Corinne looked around herself in sheer amazement. Everything was beautiful, a world of crystal and steam with the flickering light of a thousand candles. The air was scented with an aroma she had never smelled before, but she inhaled in an attempt to take it deep into her lungs. It was soothing, tranquil in this place, surreal even. She knew she was dreaming again, but if such a place could ne
ver actually exist, Corinne was grateful she could visit it in her dreams.
She watched the dancing shadows flickering on the walls of the cave. The steam rose and swirled lazily, forming interesting shapes. It was difficult to focus on any one thing, and Corinne allowed her gaze to drift around the large chamber. She seemed to be in a subterranean city of some kind.
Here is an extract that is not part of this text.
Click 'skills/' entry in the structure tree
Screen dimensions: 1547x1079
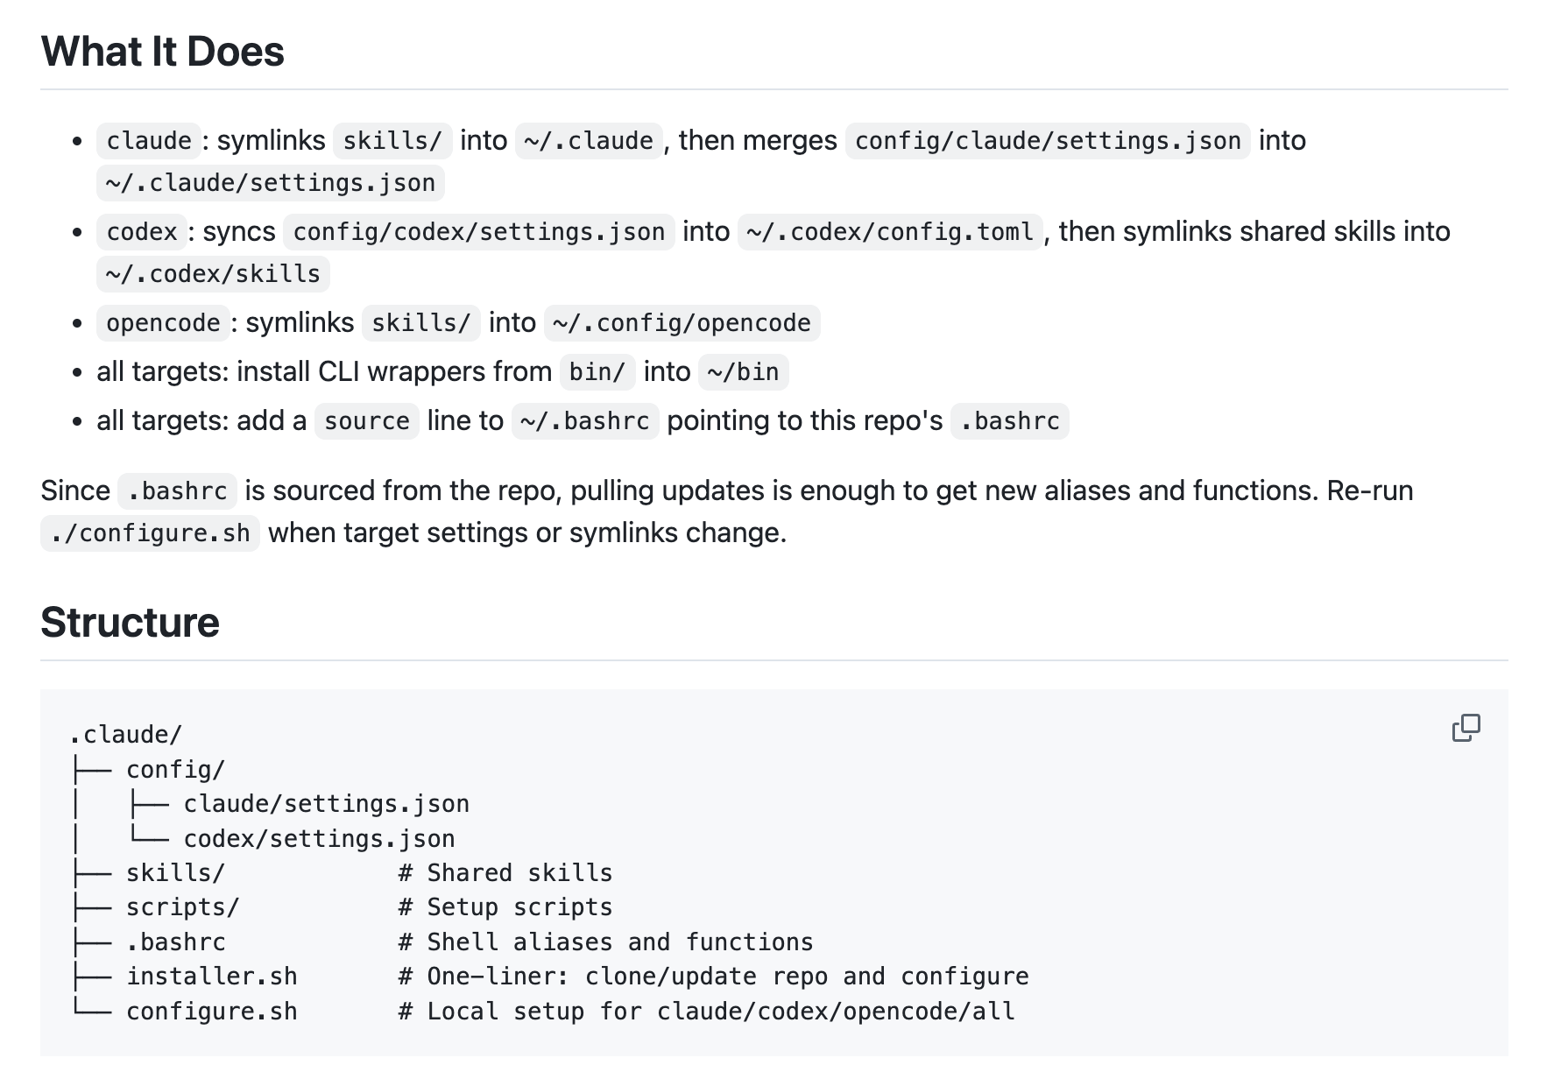(176, 873)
There were many entrances and large open areas that she could see, almost as if the cave had a network of tunnels and chambers that ran deeper and also rose above where she was resting. The chamber she was in seemed very large, and a pool of steaming water was to her left. When she looked closer, she could see she was in a series of underground caves, with large cathedral ceilings and a stream that moved through a maze of tunnels. Stalactites formed huge sculptural works of arts, hanging from the ceiling. They were dazzling to look at. It seemed a sparkling world of gems and colors.
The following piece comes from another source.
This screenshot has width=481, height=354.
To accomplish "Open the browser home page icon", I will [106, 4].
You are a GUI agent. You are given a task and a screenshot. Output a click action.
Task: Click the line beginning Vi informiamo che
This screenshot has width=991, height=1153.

It took a few moments to realize she wasn’t alone. There were several people in the large chamber with her. They were all around her and chanting in a foreign language. It was like a beautiful melody, dark and mysterious, a sacred ritual of some kind. The men were very handsome, their faces sober and intent, the women beautiful beyond description. The chanting filled the underground chamber with the haunting rhythm of the earth itself so that Corinne began to feel it in her veins. It was running through her like a river, ebbing and flowing with the cycle of life.